======== SUPPLIED MATERIAL ========
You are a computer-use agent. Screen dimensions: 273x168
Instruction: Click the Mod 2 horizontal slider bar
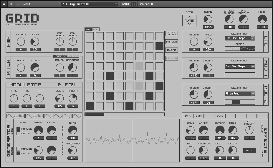click(240, 102)
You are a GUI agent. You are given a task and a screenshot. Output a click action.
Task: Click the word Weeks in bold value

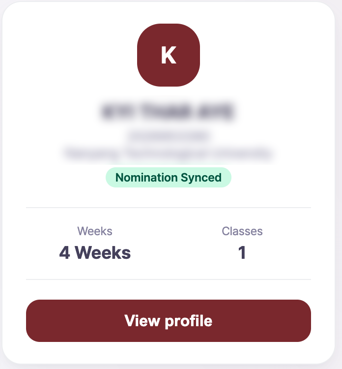103,253
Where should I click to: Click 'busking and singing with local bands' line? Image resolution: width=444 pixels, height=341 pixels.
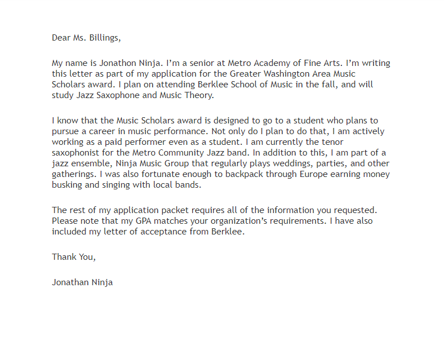126,185
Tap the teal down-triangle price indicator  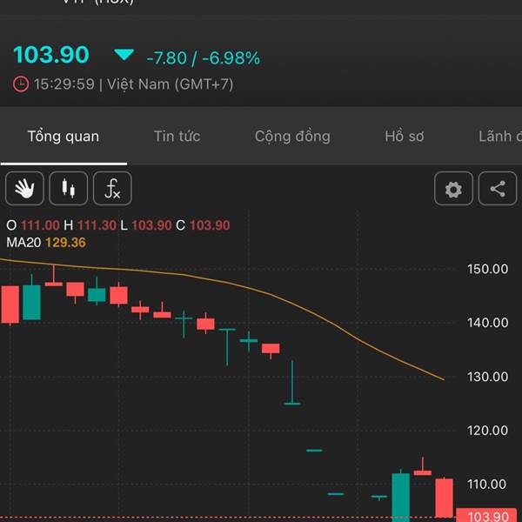pyautogui.click(x=124, y=55)
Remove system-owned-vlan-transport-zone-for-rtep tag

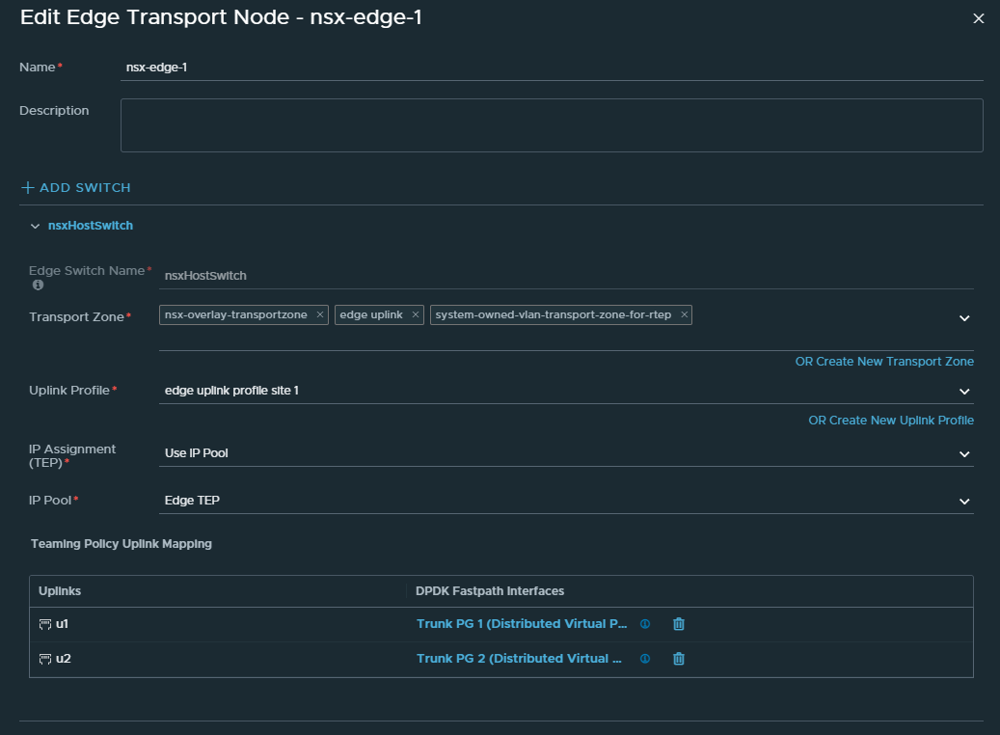684,314
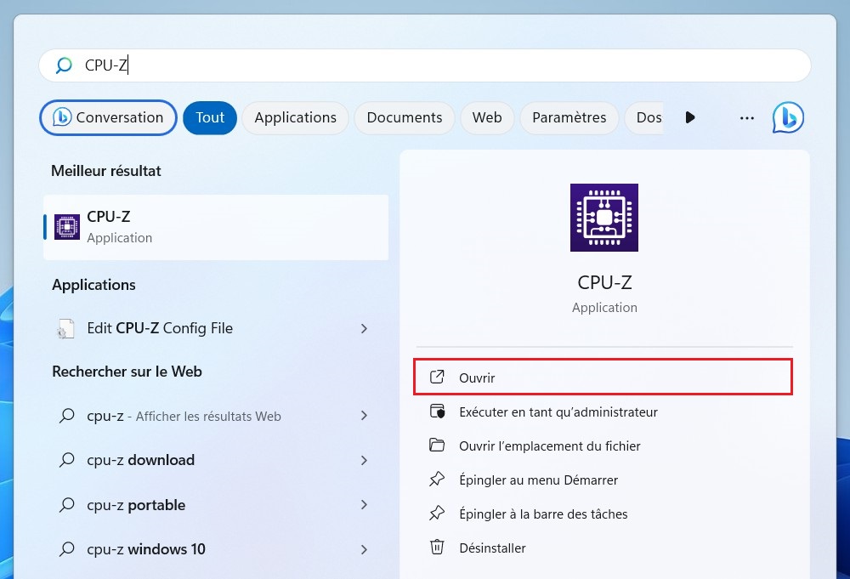Click the folder icon for Ouvrir l'emplacement
The height and width of the screenshot is (579, 850).
(x=437, y=446)
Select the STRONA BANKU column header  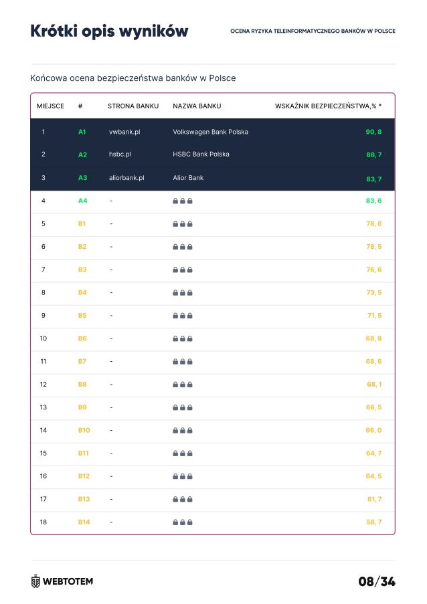[133, 106]
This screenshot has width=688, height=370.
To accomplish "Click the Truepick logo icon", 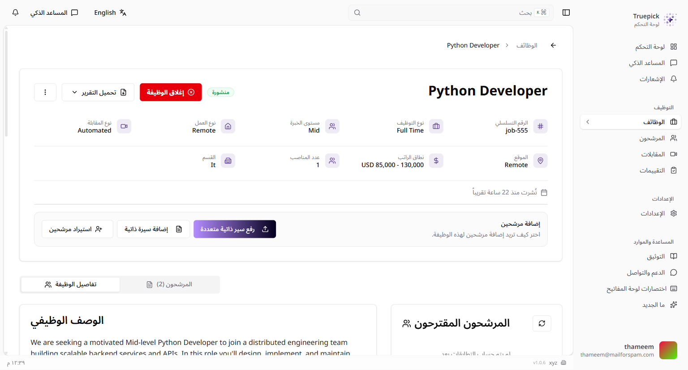I will [x=670, y=20].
========
> [THE PROBLEM]:
Where a line in the data contains the string "agent", add it to your count, and give only the final number.

> [RESPONSE TO THIS EXERCISE]:
2